Por Vinicius Canova - quarta-feira, 29/07/2026 - 10h33

Porto Velho, RO – A 1ª Vara de Fazenda e Saúde Pública de Porto Velho julgou improcedente o pedido de indenização por danos morais de R$ 200 mil apresentado por uma moradora contra o Estado de Rondônia. A ação foi ajuizada após agentes do Departamento de Narcóticos da Polícia Civil cumprirem um mandado de prisão preventiva e de busca e apreensão na residência da autora durante a Operação Metaphora.

A operação ocorreu em 25 de abril de 2025, por volta das 6h. Conforme relatado na ação, policiais arrombaram o portão e a porta de entrada do imóvel enquanto a mulher, o marido e o filho dormiam. A ordem judicial havia sido expedida contra um investigado que, segundo a autora, não morava no local.

A mulher sustentou que a família passou por uma situação de pânico e humilhação e que a repercussão da operação em veículos de comunicação teria agravado o abalo causado pelo episódio. Ela também afirmou que o endereço teria sido incluído na investigação sem uma verificação adequada.

O Estado de Rondônia contestou o pedido e alegou que os agentes atuaram em cumprimento a uma ordem judicial válida. Segundo a defesa, o endereço constava nos cadastros da Receita Federal e do Instituto de Identificação Civil e Criminal como o último local vinculado ao investigado.

Na sentença, a juíza Maxulene de Sousa Freitas concluiu que o endereço não foi escolhido aleatoriamente pelos policiais. O local aparecia no relatório de investigação, na decisão que autorizou a busca e em consultas realizadas antes da operação em diferentes sistemas oficiais.

O juízo também realizou pesquisas nos sistemas INFOJUD e SIEL e verificou que o mesmo endereço permanecia vinculado ao CPF do investigado. Para a magistrada, eventual desatualização cadastral decorreu da conduta do próprio investigado e não poderia ser atribuída aos agentes policiais ou à autoridade que expediu o mandado.

A prova testemunhal confirmou a movimentação ostensiva da operação e sua repercussão entre vizinhos e veículos de imprensa. A sentença, porém, considerou que não foi demonstrada atuação desproporcional por parte dos policiais.

A determinação para que o marido da autora retirasse a camisa e mantivesse as mãos visíveis foi considerada uma medida inserida no protocolo de segurança de operações policiais daquela natureza.
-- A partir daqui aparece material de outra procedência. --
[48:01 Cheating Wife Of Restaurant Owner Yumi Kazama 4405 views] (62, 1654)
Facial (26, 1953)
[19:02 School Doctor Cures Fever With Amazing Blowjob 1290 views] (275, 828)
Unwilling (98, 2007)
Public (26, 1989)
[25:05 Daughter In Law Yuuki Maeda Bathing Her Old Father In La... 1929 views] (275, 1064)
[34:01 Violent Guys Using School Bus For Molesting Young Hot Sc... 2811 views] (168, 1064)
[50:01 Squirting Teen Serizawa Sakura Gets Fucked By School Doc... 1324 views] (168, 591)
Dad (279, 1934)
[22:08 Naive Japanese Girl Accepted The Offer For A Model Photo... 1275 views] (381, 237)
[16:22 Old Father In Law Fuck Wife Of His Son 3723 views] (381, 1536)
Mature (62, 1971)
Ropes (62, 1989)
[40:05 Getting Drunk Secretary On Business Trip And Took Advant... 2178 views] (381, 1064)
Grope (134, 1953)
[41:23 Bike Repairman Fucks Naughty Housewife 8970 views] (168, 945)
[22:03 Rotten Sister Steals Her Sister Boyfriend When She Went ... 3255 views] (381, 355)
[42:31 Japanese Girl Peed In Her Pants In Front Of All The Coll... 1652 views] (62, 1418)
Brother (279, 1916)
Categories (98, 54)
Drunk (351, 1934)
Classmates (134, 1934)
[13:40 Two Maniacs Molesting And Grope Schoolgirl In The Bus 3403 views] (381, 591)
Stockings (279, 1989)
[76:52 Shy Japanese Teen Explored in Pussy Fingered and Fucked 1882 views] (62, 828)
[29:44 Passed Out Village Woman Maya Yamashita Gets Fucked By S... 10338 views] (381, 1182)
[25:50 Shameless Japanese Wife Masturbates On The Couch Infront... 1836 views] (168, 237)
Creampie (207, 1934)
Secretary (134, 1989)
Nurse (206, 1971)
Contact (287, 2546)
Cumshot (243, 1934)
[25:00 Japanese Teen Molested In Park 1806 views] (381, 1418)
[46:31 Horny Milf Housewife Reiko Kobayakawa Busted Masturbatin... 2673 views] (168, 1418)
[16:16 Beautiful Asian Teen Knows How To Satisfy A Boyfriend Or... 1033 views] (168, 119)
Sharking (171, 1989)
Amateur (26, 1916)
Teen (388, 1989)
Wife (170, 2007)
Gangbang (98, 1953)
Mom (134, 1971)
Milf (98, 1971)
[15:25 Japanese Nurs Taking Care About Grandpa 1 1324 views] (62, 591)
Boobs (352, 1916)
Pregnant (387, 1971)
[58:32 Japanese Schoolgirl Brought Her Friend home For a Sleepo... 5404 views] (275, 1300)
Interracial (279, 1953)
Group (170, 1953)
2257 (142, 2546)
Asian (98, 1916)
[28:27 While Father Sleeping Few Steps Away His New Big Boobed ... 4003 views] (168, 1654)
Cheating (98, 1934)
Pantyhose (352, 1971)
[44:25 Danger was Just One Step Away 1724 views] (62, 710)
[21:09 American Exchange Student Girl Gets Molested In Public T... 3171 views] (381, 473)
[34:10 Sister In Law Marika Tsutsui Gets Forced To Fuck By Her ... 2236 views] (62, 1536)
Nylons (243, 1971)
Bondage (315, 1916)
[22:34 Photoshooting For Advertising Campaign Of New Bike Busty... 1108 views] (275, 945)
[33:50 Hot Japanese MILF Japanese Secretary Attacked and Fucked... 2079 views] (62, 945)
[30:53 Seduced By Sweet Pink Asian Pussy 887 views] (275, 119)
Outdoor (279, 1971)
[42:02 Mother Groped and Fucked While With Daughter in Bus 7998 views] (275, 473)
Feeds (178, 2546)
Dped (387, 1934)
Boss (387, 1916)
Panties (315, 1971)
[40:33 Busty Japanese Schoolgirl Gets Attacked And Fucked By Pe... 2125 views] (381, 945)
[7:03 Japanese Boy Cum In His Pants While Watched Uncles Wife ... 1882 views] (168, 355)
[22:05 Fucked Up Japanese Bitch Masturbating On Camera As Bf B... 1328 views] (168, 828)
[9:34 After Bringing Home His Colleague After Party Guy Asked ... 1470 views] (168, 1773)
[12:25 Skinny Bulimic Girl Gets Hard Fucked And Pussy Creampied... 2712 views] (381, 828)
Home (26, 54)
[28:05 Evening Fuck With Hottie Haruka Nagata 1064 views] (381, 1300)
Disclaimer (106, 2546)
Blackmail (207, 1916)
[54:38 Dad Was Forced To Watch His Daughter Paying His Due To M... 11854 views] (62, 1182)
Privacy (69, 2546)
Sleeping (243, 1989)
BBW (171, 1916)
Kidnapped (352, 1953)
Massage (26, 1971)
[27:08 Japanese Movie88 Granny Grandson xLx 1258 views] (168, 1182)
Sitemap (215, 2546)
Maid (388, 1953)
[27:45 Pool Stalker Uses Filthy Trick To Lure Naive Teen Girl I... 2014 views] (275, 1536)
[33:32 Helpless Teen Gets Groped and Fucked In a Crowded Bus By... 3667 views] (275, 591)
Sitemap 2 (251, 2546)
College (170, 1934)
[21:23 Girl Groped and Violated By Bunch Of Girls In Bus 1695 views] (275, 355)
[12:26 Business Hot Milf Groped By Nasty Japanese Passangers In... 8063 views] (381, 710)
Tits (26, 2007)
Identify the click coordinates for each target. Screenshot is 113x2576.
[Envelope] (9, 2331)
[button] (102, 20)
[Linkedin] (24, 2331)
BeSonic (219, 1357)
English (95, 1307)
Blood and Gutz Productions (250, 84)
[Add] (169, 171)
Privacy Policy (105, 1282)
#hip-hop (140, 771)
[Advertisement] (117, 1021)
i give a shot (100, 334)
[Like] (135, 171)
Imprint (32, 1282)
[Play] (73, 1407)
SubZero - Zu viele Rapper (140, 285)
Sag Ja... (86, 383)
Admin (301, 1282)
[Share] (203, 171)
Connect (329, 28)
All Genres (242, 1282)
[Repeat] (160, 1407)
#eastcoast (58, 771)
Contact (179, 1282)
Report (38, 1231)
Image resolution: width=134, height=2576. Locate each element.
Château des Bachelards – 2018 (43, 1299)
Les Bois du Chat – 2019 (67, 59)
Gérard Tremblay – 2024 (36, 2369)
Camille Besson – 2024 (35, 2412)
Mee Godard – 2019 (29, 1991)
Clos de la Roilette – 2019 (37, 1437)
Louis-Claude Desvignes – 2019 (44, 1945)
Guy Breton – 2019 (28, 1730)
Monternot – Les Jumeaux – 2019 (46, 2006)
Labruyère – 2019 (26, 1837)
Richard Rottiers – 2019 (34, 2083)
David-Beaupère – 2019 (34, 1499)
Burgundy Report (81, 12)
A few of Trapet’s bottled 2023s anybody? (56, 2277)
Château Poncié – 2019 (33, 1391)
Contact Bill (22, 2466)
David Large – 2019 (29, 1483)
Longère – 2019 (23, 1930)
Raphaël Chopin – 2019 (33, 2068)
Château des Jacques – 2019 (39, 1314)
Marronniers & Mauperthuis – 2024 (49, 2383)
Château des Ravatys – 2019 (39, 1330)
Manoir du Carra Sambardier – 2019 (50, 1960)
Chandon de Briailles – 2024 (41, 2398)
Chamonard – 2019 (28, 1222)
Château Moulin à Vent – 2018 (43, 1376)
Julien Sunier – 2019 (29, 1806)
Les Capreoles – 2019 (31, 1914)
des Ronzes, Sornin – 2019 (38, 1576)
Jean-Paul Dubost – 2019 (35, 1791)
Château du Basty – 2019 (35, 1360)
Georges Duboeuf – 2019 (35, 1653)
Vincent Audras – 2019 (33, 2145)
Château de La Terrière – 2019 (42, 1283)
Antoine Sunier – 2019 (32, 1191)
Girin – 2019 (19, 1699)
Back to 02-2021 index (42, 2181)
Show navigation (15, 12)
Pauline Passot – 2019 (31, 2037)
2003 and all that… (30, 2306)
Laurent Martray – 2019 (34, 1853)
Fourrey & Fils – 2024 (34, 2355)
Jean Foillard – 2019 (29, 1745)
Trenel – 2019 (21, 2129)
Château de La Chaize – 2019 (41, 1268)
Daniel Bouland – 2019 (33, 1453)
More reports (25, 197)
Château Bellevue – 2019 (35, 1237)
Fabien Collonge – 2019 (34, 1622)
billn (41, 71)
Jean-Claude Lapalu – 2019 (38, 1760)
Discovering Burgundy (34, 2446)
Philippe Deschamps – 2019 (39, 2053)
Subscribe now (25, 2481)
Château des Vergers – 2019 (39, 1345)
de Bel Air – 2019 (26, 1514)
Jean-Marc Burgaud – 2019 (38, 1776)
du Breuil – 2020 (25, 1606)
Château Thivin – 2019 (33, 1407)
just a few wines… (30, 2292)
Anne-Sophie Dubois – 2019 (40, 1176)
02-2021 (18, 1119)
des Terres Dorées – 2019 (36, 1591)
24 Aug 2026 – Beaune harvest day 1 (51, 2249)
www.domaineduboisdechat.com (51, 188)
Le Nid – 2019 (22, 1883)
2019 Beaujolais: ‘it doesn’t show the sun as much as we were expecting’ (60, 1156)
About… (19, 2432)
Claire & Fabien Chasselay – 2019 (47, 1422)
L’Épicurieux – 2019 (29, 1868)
O juízo também destacou que os agentes anunciaram a presença policial antes de entrarem no imóvel.

A magistrada reconheceu que a diligência causou transtorno e aflição à família, mas concluiu que a atuação estatal ocorreu dentro da legalidade e em cumprimento de dever legal. Com isso, afastou a existência de conduta ilícita e do nexo necessário para responsabilizar civilmente o Estado.

Além de rejeitar a indenização, a sentença condenou a autora ao pagamento das custas processuais e de honorários advocatícios fixados em 10% sobre o valor atualizado da causa. A cobrança permanecerá suspensa em razão da gratuidade da Justiça concedida no processo. A decisão foi proferida em primeira instância.